Top of Source records
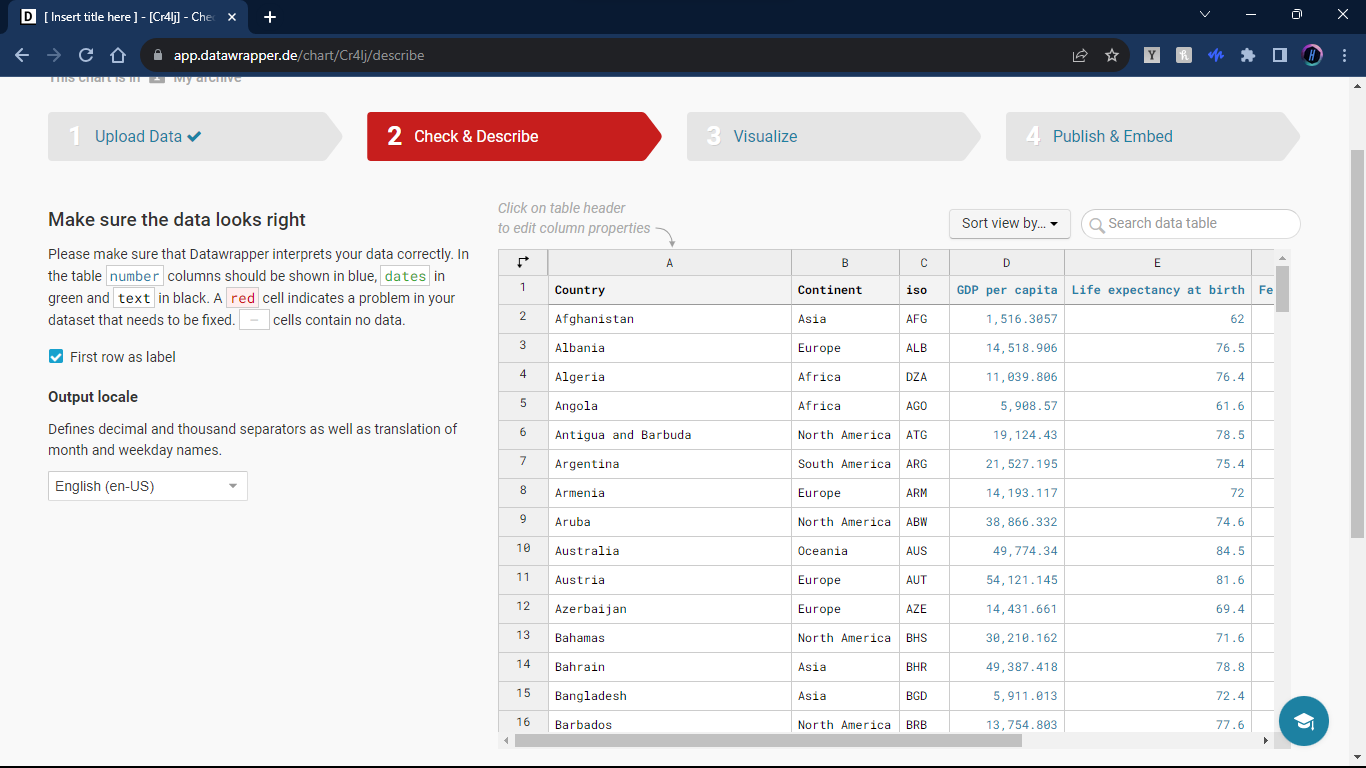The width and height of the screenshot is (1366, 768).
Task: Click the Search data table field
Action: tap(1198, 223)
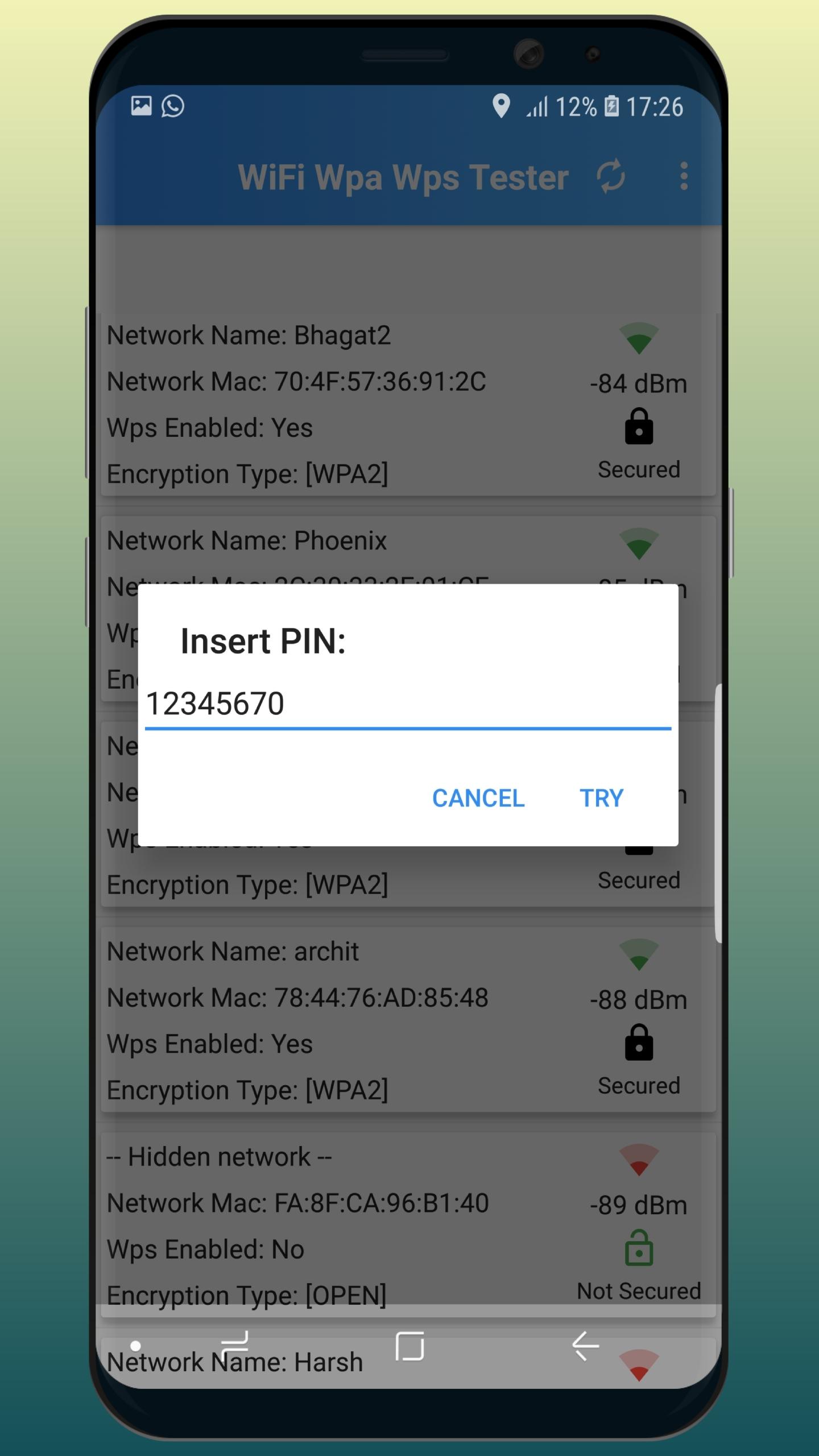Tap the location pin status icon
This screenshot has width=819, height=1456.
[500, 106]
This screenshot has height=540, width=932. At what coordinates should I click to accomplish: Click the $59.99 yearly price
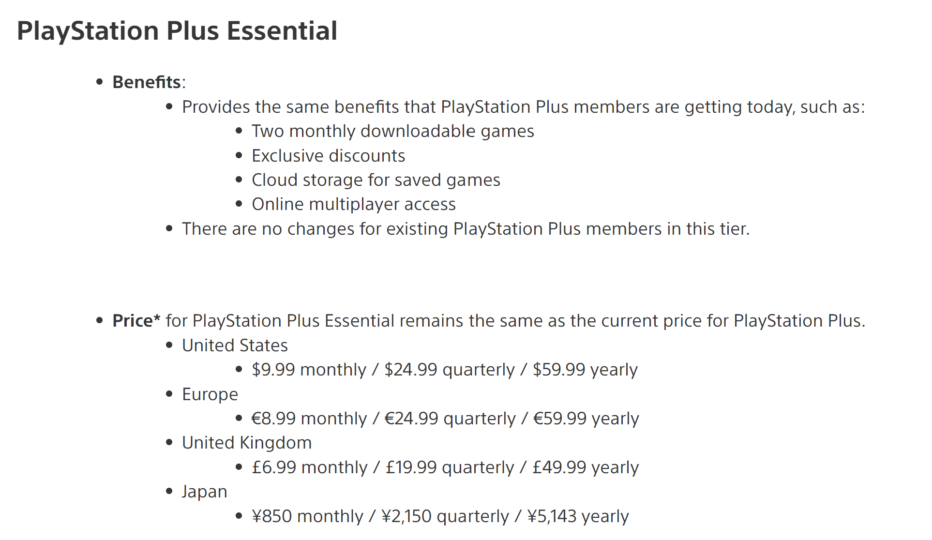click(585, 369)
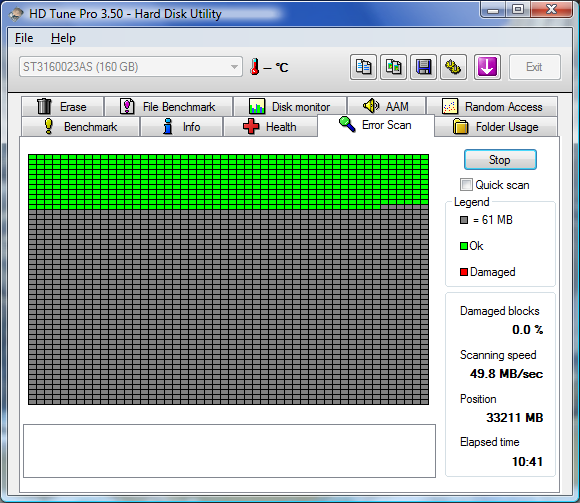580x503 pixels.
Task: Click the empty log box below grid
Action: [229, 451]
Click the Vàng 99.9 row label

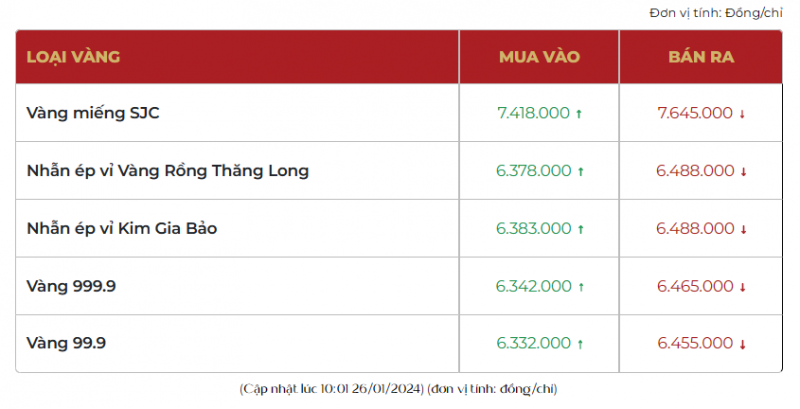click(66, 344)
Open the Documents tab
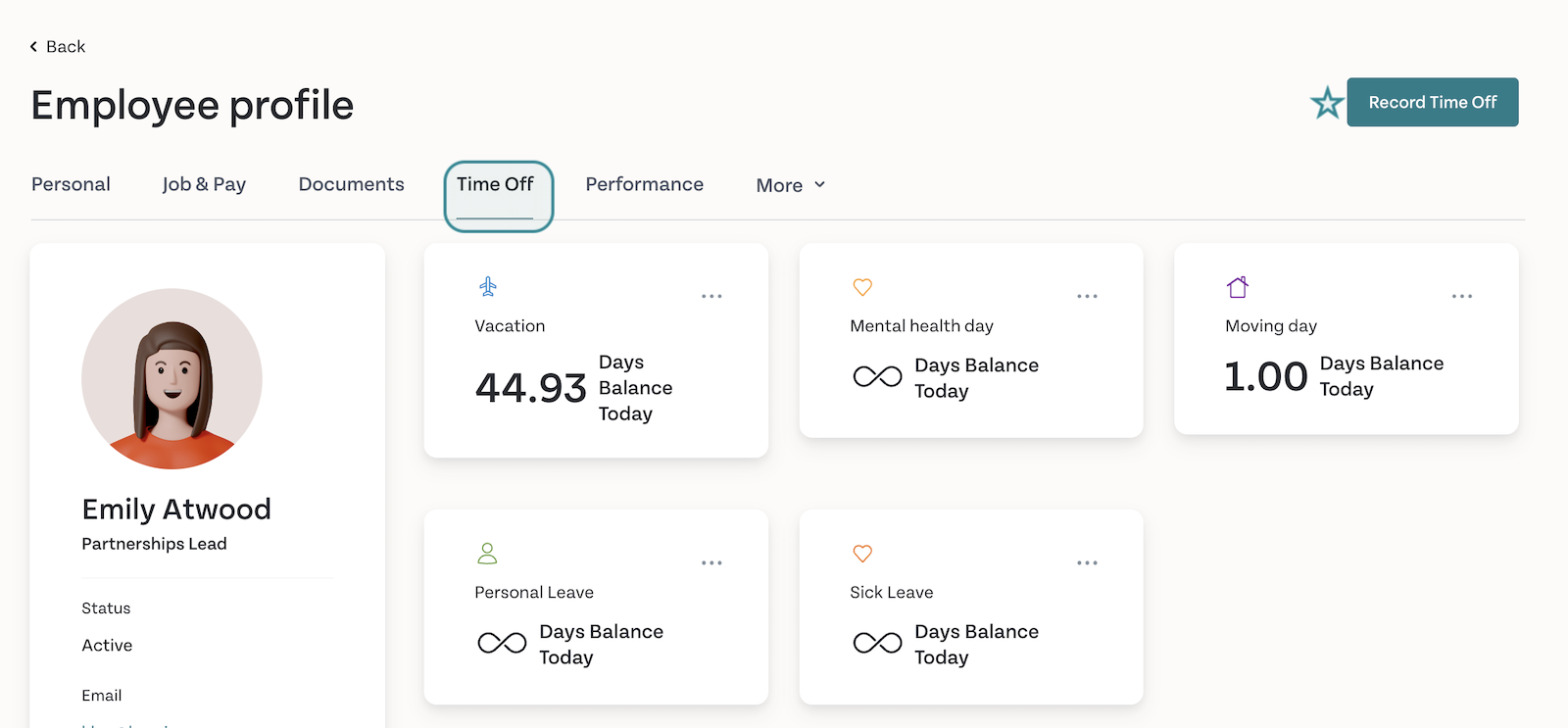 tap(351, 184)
Bottom of Source records
Top of Source records
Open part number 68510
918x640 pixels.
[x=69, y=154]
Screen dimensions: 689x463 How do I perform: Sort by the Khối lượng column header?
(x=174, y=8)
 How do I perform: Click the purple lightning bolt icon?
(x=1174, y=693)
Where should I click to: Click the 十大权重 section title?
Bottom of Source records
Top of Source records
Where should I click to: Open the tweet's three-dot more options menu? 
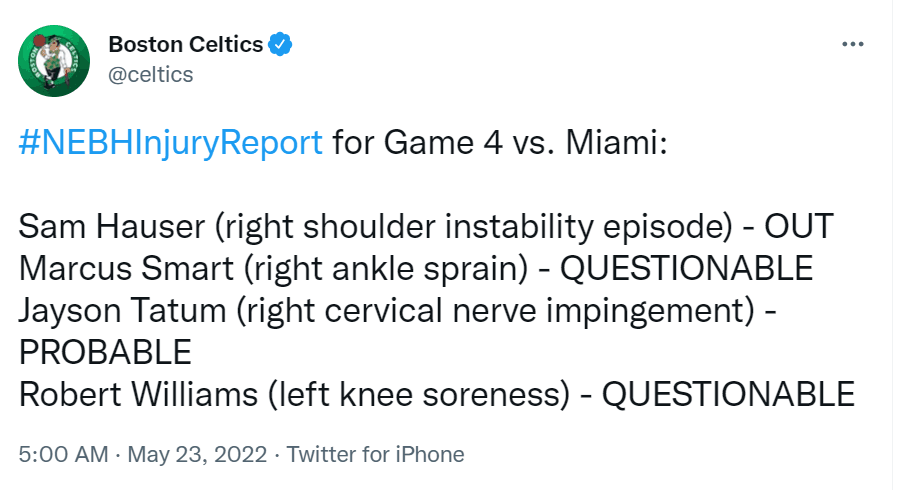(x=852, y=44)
Bottom of Source records
## Problem details
Using the entries above, return exactly the lines from the line with "Open part number 68510" to the line with "Where should I click to: Click", counting both of those lines.

## Solution for this problem
Open part number 68510
918x640 pixels.
[x=69, y=154]
Screen dimensions: 689x463 How do I perform: Sort by the Khối lượng column header?
(x=174, y=8)
 How do I perform: Click the purple lightning bolt icon?
(x=1174, y=693)
Where should I click to: Click the 十大权重 section title?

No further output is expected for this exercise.